# Exercise prompt
The output must reproduce each line of the data word for word.

# Extracted records
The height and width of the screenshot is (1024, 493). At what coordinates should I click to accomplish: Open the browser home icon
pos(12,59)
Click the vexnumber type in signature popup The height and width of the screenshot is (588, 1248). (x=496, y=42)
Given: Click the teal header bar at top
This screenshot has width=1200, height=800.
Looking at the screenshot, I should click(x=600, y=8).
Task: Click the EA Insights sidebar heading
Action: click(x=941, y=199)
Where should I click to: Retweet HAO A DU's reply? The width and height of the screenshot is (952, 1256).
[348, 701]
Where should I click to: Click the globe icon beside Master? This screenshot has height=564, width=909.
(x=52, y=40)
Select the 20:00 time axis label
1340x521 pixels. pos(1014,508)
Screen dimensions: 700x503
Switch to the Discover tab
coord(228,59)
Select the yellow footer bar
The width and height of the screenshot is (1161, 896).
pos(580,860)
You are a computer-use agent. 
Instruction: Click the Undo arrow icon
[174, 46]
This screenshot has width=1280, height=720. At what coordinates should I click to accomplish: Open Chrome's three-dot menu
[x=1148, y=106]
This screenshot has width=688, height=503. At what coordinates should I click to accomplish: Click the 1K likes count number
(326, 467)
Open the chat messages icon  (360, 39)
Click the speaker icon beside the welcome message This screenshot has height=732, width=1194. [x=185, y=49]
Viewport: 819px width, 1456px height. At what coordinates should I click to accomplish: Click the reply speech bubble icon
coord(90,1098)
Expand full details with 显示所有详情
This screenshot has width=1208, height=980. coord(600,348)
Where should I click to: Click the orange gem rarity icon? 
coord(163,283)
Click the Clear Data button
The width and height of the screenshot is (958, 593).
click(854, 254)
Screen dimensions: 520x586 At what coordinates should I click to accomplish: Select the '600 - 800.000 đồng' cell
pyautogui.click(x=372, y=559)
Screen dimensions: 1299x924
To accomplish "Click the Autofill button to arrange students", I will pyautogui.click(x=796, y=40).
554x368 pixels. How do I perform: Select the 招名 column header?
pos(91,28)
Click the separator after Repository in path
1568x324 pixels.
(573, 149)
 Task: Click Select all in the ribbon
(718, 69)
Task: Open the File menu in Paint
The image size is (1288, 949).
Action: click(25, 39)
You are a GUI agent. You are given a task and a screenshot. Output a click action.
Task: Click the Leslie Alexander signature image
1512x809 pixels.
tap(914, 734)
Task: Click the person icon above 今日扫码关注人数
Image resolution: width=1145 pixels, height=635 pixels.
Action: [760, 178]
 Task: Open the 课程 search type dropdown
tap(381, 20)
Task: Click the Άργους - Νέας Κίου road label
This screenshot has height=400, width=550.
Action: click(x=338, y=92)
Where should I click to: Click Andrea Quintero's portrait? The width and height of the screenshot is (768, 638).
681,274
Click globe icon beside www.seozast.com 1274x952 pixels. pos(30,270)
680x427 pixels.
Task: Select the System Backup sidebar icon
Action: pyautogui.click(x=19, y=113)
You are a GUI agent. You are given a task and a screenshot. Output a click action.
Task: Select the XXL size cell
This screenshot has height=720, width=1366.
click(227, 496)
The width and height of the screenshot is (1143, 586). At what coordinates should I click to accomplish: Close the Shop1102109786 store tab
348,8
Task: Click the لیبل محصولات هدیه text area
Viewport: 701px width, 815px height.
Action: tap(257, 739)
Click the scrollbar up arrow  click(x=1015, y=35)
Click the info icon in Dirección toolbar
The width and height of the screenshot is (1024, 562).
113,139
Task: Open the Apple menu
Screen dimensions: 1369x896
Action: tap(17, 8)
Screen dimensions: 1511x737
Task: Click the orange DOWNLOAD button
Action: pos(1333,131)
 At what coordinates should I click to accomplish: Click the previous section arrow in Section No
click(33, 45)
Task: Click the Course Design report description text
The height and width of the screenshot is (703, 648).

# Final answer
The height and width of the screenshot is (1024, 493). At what coordinates should I click to accomplish: Open the browser home icon
pos(12,59)
Click the vexnumber type in signature popup The height and width of the screenshot is (588, 1248). (x=496, y=42)
Given: Click the teal header bar at top
This screenshot has width=1200, height=800.
Looking at the screenshot, I should click(x=600, y=8).
Task: Click the EA Insights sidebar heading
Action: click(x=941, y=199)
Where should I click to: Retweet HAO A DU's reply? The width and height of the screenshot is (952, 1256).
[348, 701]
Where should I click to: Click the globe icon beside Master? This screenshot has height=564, width=909.
(x=52, y=40)
Select the 20:00 time axis label
1340x521 pixels. pos(1014,508)
Screen dimensions: 700x503
Switch to the Discover tab
coord(228,59)
Select the yellow footer bar
The width and height of the screenshot is (1161, 896).
pos(580,860)
You are a computer-use agent. 
Instruction: Click the Undo arrow icon
[174, 46]
This screenshot has width=1280, height=720. At what coordinates should I click to accomplish: Open Chrome's three-dot menu
[x=1148, y=106]
This screenshot has width=688, height=503. At what coordinates should I click to accomplish: Click the 1K likes count number
(326, 467)
Open the chat messages icon  (360, 39)
Click the speaker icon beside the welcome message This screenshot has height=732, width=1194. [x=185, y=49]
Viewport: 819px width, 1456px height. At what coordinates should I click to accomplish: Click the reply speech bubble icon
coord(90,1098)
Expand full details with 显示所有详情
This screenshot has width=1208, height=980. coord(600,348)
Where should I click to: Click the orange gem rarity icon? 
coord(163,283)
Click the Clear Data button
The width and height of the screenshot is (958, 593).
click(854, 254)
Screen dimensions: 520x586 At what coordinates should I click to accomplish: Select the '600 - 800.000 đồng' cell
pyautogui.click(x=372, y=559)
Screen dimensions: 1299x924
To accomplish "Click the Autofill button to arrange students", I will pyautogui.click(x=796, y=40).
554x368 pixels. How do I perform: Select the 招名 column header?
pos(91,28)
Click the separator after Repository in path
1568x324 pixels.
(573, 149)
 Task: Click Select all in the ribbon
(718, 69)
Task: Open the File menu in Paint
The image size is (1288, 949).
Action: click(25, 39)
You are a GUI agent. You are given a task and a screenshot. Output a click action.
Task: Click the Leslie Alexander signature image
1512x809 pixels.
tap(914, 734)
Task: Click the person icon above 今日扫码关注人数
Image resolution: width=1145 pixels, height=635 pixels.
Action: [760, 178]
 Task: Open the 课程 search type dropdown
tap(381, 20)
Task: Click the Άργους - Νέας Κίου road label
This screenshot has height=400, width=550.
Action: click(x=338, y=92)
Where should I click to: Click Andrea Quintero's portrait? The width and height of the screenshot is (768, 638).
681,274
Click globe icon beside www.seozast.com 1274x952 pixels. pos(30,270)
680x427 pixels.
Task: Select the System Backup sidebar icon
Action: pyautogui.click(x=19, y=113)
You are a GUI agent. You are given a task and a screenshot. Output a click action.
Task: Select the XXL size cell
This screenshot has height=720, width=1366.
click(227, 496)
The width and height of the screenshot is (1143, 586). At what coordinates should I click to accomplish: Close the Shop1102109786 store tab
348,8
Task: Click the لیبل محصولات هدیه text area
Viewport: 701px width, 815px height.
Action: tap(257, 739)
Click the scrollbar up arrow  click(x=1015, y=35)
Click the info icon in Dirección toolbar
The width and height of the screenshot is (1024, 562).
113,139
Task: Open the Apple menu
Screen dimensions: 1369x896
Action: tap(17, 8)
Screen dimensions: 1511x737
Task: Click the orange DOWNLOAD button
Action: pos(1333,131)
 At what coordinates should I click to accomplish: Click the previous section arrow in Section No
click(33, 45)
Task: Click the Course Design report description text
The height and width of the screenshot is (703, 648).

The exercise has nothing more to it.